“They sure don’t write ‘em like that any more!” Words often heard when people appreciate a revival of some old musical. It’s utter crap, of course, an inadvertent display of ignorance.
There’s a new musical on Broadway now that’s chock full of Golden Era virtues. It’s very funny, but it also has a hell of a lot of heart. It makes you feel good, and you also get to experience the giddy joy of a teenager getting to dance with a loved one at her prom. In the film world, the term “RomCom” is used disparagingly, as if there’s something unworthy about making an audience laugh and feel the feels. Call me old-fashioned, but I appreciate musicals that deliver these old-fashioned goods; a RomCom, well-done, is a great thing to be.
The Prom has music by Matthew Sklar, lyrics by Chad Beguelin, and book by Bob Martin and Beguelin, based on Jack Viertel’s inspiration, a decade ago, that there ought to be a show about a Midwestern high school banning gay couples from prom night. I wouldn’t call that a brilliant idea; in retrospect, it seems an obvious idea. But if you’re a writer wondering whether you have a good idea for a musical, think about the Sondheim canon. Bachelor observes friends’ marital squabbles; man with much younger virgin bride can’t quite connect with his mistress, revenge killer has an accomplice bake victims into pies; sickly ugly woman stalks a soldier. Premises, premises: I’m all through with premises premises now.
It’s how it’s handled. The Prom is rendered by experienced musical theatre writers who know a thing or two about time-tested craft. Sklar, Begulin and Martin wrote Elf, which I didn’t see, but I much admire their Broadway debuts: the songwriters did The Wedding Singer and Martin wrote book and starred in The Drowsy Chaperone. That hysterical love-letter to musical theatre nerds was the directing debut of Casey Nicholaw, who directed two musicals centering on high school girls last year, Mean Girls and The Prom.
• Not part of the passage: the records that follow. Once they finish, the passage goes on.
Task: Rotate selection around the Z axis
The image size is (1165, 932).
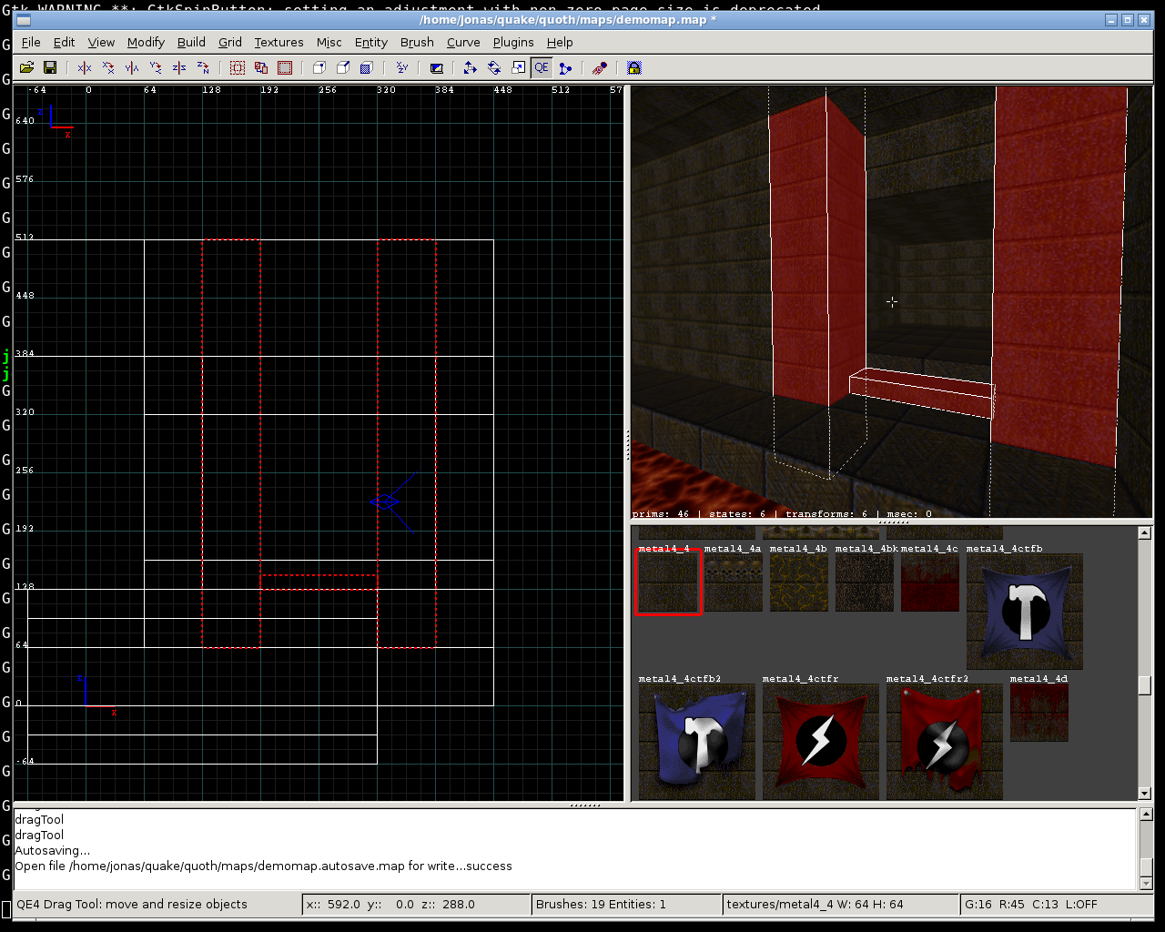Action: point(203,67)
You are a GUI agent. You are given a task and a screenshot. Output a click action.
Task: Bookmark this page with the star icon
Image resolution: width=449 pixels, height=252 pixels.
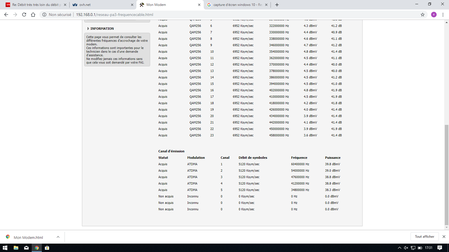422,15
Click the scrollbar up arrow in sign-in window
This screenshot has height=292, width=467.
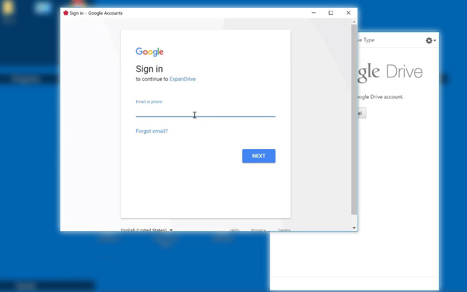pos(354,22)
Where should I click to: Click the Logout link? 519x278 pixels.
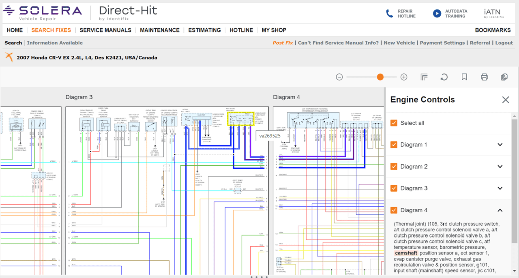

Without Sklar (my colleague at City Lights Youth Theatre), Begulin and Nicholaw have a monster hit in Aladdin. And now it seems like I’m just listing a lot of credits, but I’m thinking back to the Disney cartoon-to-stage adaptations that weren’t nearly as successful and surmise that these guys have some secret sauce that makes musical comedies successful.
In a different era, Casey Nicholaw would be a household name. If we venerated humor – and I believe we should – we might build a shrine to the master of making things funny. So, forgive me, more credits: Nicholaw choreographed Spamalot, an uproarious hit, and directed and choreographed The Book of Mormon and Something Rotten. The guy’s doing something right, and may hold the record for landing more jokes than any director alive.
Just last night a friend told me she knows all the songs in The Prom and I believe her. These strong and hummable tunes are put together well; they land their laughs and, when they need to, tug on the heart. A show-stopper called Zazz is so specifically crafted to chorine Angie Schworer’s amazing talents, it’s impossible to imagine anyone else doing it. Nicholaw here creates the rarest of things, a solo dance that actually provokes laughter.
But a good number of the numbers do this wonderful old school thing of playing up things the cast members do particularly well. So there’s that Drowsy Chaperone herself, Beth Leavel, ripping into a driving up-tempo that works both as a parody of what Leavel can do and an exemplar of it.
Similarly, Brooks Ashmanskas rips into a number that’s funny, fabulous and emotional. Too similarly, though, there’s Christopher Sieber. Nothing at all wrong with his performance, but somehow nobody noticed that his character is totally unnecessary, performing exactly the same function Ashmanskas performs in the show.
So that’s a qualm about The Prom. I thought it a very good musical. Glad I saw it, has a lot of heart. I don’t think The Prom is an excellent musical, though. There’s a level of predictability to the plot that might lead an East German judge to shave off a point on his card. And while the book and lyrics are very, very funny, I found myself wishing they were even more hysterical. Maybe three verys.
At times like this, I can’t avoid thinking about another Bob Martin creation, The Man In Chair. In The Drowsy Chaperone, he addresses the audience, conveying his enthusiasm for 1920s musicals with their creaky improbable plots and their shoehorned song cues. Then we see scenes from the show he’s describing, and it’s delightfully awful. Or wonderful. Or we’re meant to confront this confusion. Old musicals – awful, or wonderful? Both. There’s much that can be appreciated as well as much that’s disappeared with the era, like bathtub gin evaporating. (Does it even do that? I’ve never left a drop behind to see.)
So here, in the twenty-teens, we have a musical set in the twenty-teens, filled with the virtues and methods of musicals from the nineteen-fifties. Am I the only one who finds this odd, or ironic? Idea-generator Jack Viertel published a book a few years ago delineating things that make Golden Era musicals work. And The Prom, set in our time, seems not of our time. They sure do write ‘em like they used to! Would Man In Chair cheer?